Some Slowing in Big Three Core Services
Core goods prices declined noticeably for a third straight month, falling at a 2.5 percent annualized rate in December, after posting declines of annualized 1.9 percent and 2.1 percent in the prior two months. Among core goods, price declines for televisions (down at a 38.6 percent annualized rate), games, toys and hobbies (down at a 21 percent annualized rate) and women’s and girls’ clothing (down at a 7.5 percent annualized rate) had the largest impact on December’s headline inflation rate. These three components combined to subtract about 0.3 annualized percentage points off the headline inflation rate.
Over the past 12 months, cores goods prices have fallen by 0.6 percent, which is not far from their longer-run average rate of decline. Over the past six months, though, core goods prices have averaged an annualized 1.2 percent rate of decline.

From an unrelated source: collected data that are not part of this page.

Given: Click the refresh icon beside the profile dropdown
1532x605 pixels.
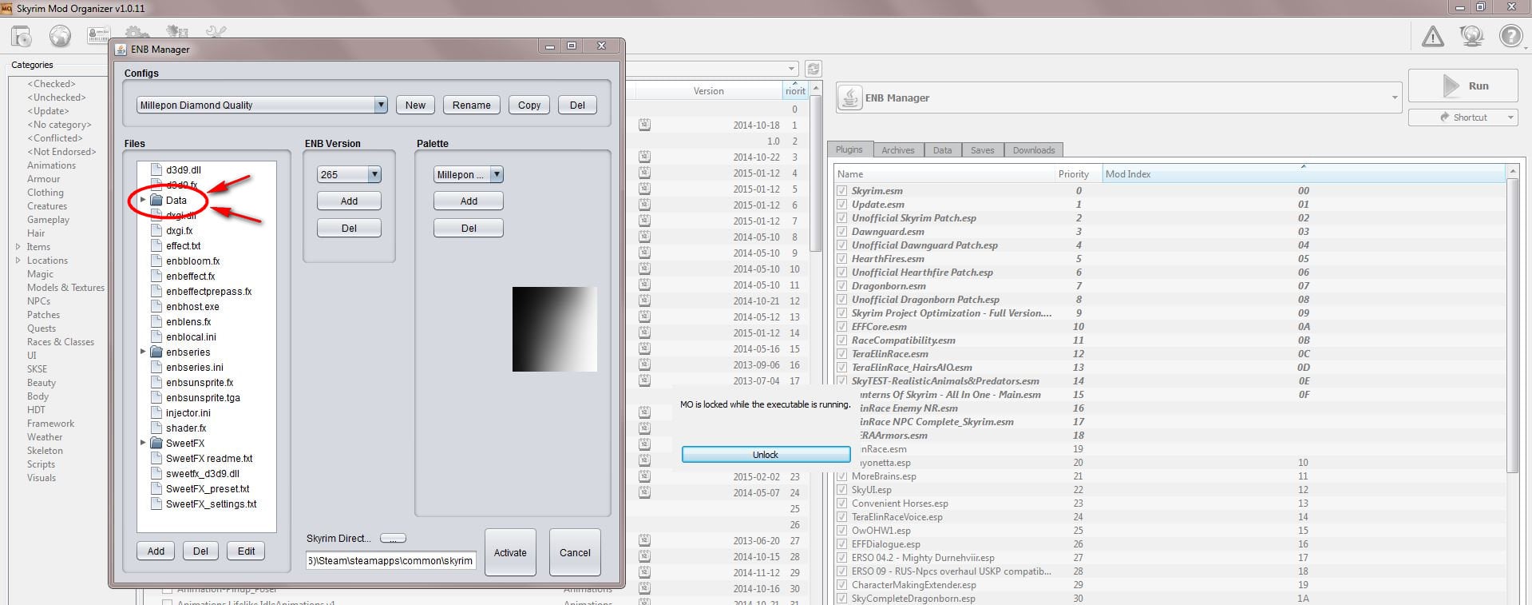Looking at the screenshot, I should point(813,69).
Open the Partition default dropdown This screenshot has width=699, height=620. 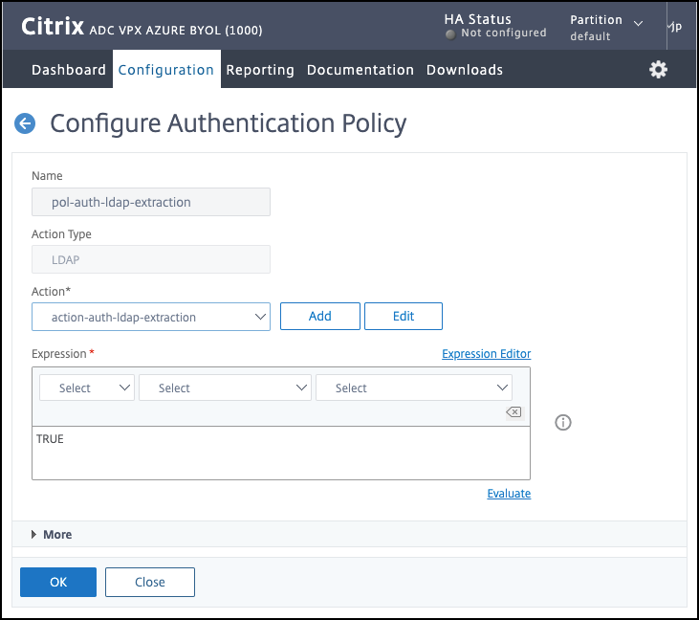point(606,27)
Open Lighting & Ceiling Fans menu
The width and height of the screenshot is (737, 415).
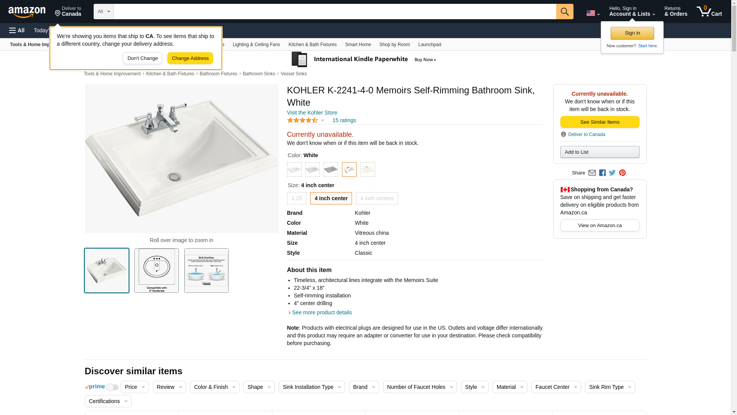tap(256, 45)
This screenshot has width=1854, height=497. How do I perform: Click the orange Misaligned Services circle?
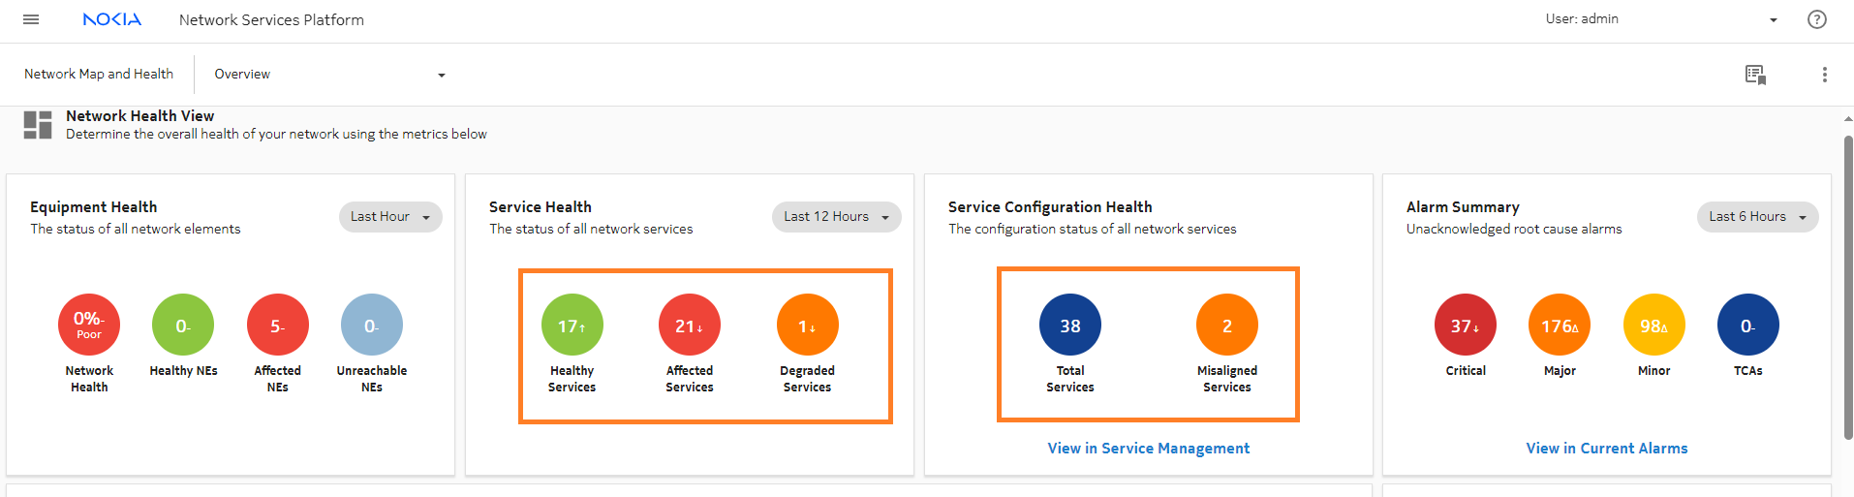coord(1226,326)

Prices for core services, meanwhile, rose at a moderate 1.6 percent annualized rate in December, down from a robust 3.3 percent rate in November, and below core services’ 12-month rate of 2.1 percent. Among broad categories of core services, “food services and accommodations” (consisting mainly restaurant and hotel services) and “professional and other services” (consisting of items such as legal services, accounting services and tax preparation) experienced the most noticeable decelerations in December. The price index for food services and accommodations was essentially unchanged in December, after increasing at a 3.3 percent annualized rate in November, while the price index for professional and other services fell at a 2.4 percent annualized rate, after rising at a 1.7 percent rate in November.
Most of the slowing in the food services and accommodations category owes to a sharp 7.9 percent annualized decline in the volatile hotels and motels component, but contributing as well was a slower rate of increase in the price index for “other purchased meals”. This component, which posted a 1.2 percent annualized rate of increase in December, down from a 2 percent rate in November, is one our “big three” core services—the three core services that best combine low volatility and large expenditure shares.

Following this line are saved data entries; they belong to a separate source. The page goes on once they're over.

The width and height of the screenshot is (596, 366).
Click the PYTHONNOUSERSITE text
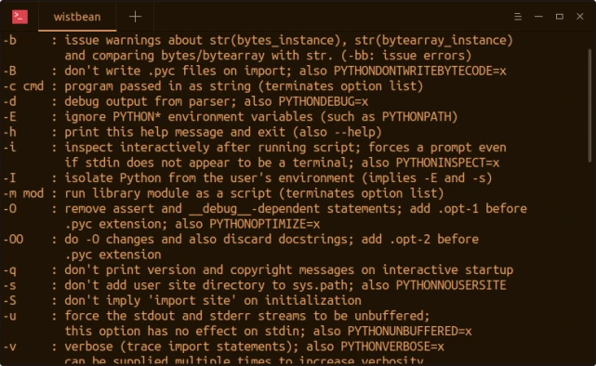click(451, 285)
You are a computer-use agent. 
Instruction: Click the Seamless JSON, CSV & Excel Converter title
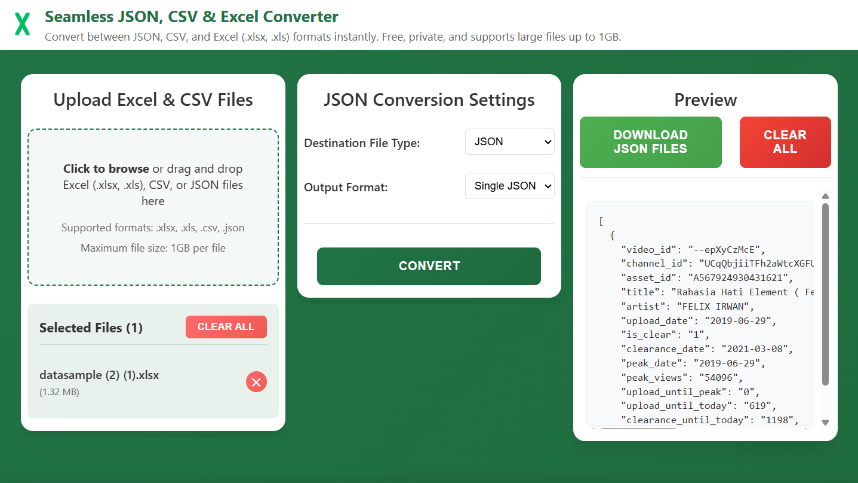191,17
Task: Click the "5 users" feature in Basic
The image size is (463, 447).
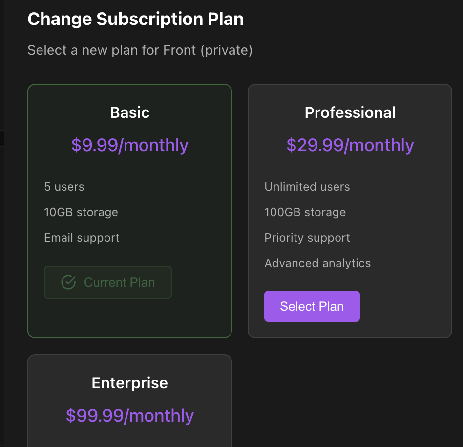Action: click(64, 187)
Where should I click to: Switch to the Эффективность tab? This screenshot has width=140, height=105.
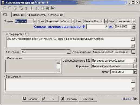tap(36, 15)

The other two components of the big three—rent and owners’ equivalent rent (OER)—recorded slightly faster rates of increase in December compared with November. Rent increased at a 2.9 percent annualized rate, up from a 2.7 percent rate in November, while OER increased at a 2.8 percent rate in December, up from a 2.5 percent rate a month earlier.
In general, though, each of the big three services has been increasing at a slower pace over the past three months—October, November and December—than over the prior six months or so. Our big three index, which aggregates the three components, increased at a roughly 2.6 percent annualized rate for the three months since September, compared with a 3.4 percent annualized rate for the six months ending in September. Nonetheless, the index’s 12-month rate remains steady at 3.1 percent.
The 12-month rate of increase for all core services was 2.1 percent in December, unchanged from November.